Write out everything from the line containing "Open the Animate menu" down to the line containing "(x=230, y=236)" again, swapping "menu" for "panel" and changing nothing else. Leave the pictures out.

Listed entries >>
"""

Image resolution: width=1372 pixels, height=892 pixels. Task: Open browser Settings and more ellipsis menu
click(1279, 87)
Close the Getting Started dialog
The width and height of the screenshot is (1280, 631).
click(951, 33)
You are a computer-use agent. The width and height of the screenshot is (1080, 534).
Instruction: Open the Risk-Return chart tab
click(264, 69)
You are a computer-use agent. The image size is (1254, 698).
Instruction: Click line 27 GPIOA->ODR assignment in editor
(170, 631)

"""
"""

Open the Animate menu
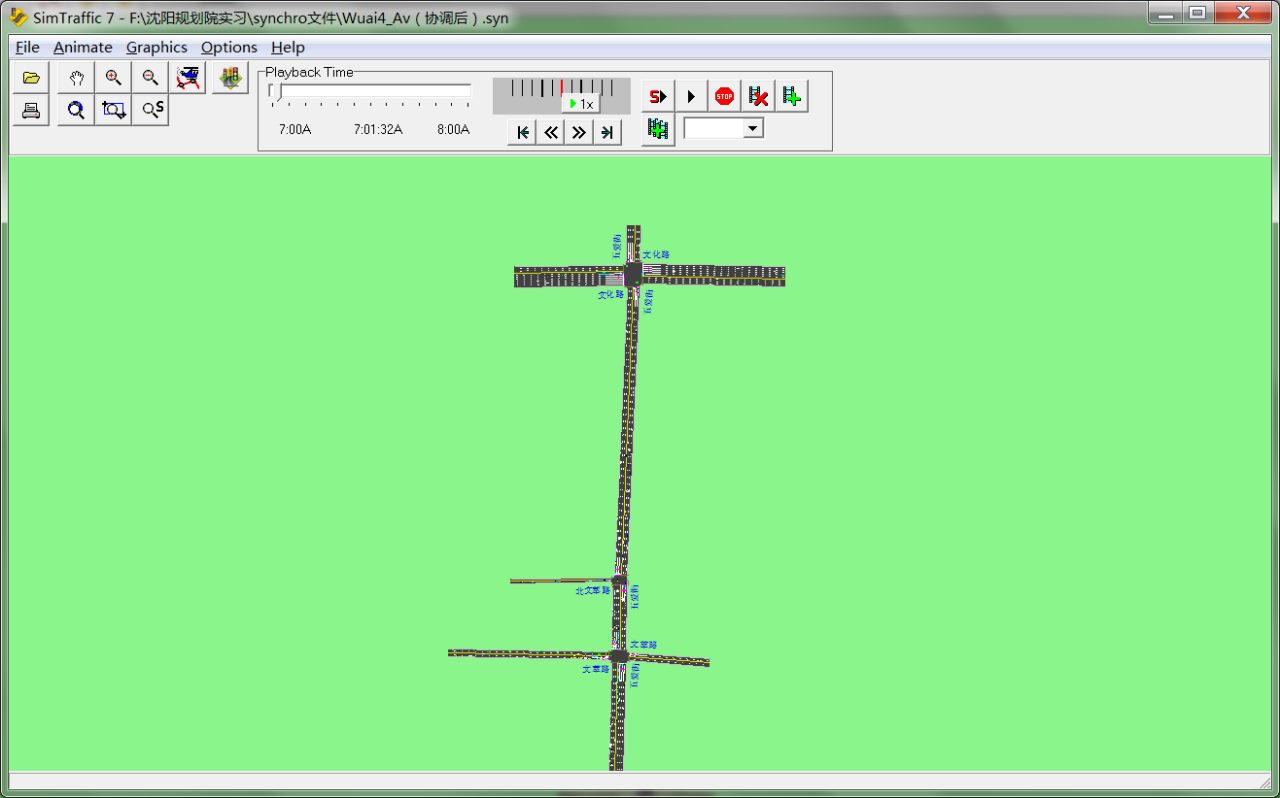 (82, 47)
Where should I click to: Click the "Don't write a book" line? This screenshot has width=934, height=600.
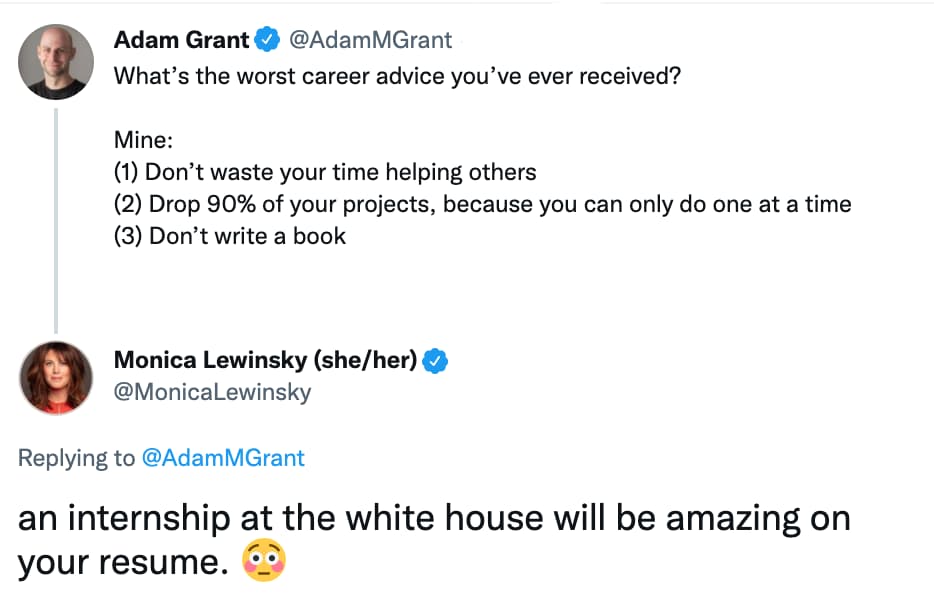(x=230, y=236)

"""

Solution to this task >>
Open the Animate panel
 (82, 47)
Where should I click to: Click the "Don't write a book" line? This screenshot has width=934, height=600.
(x=230, y=236)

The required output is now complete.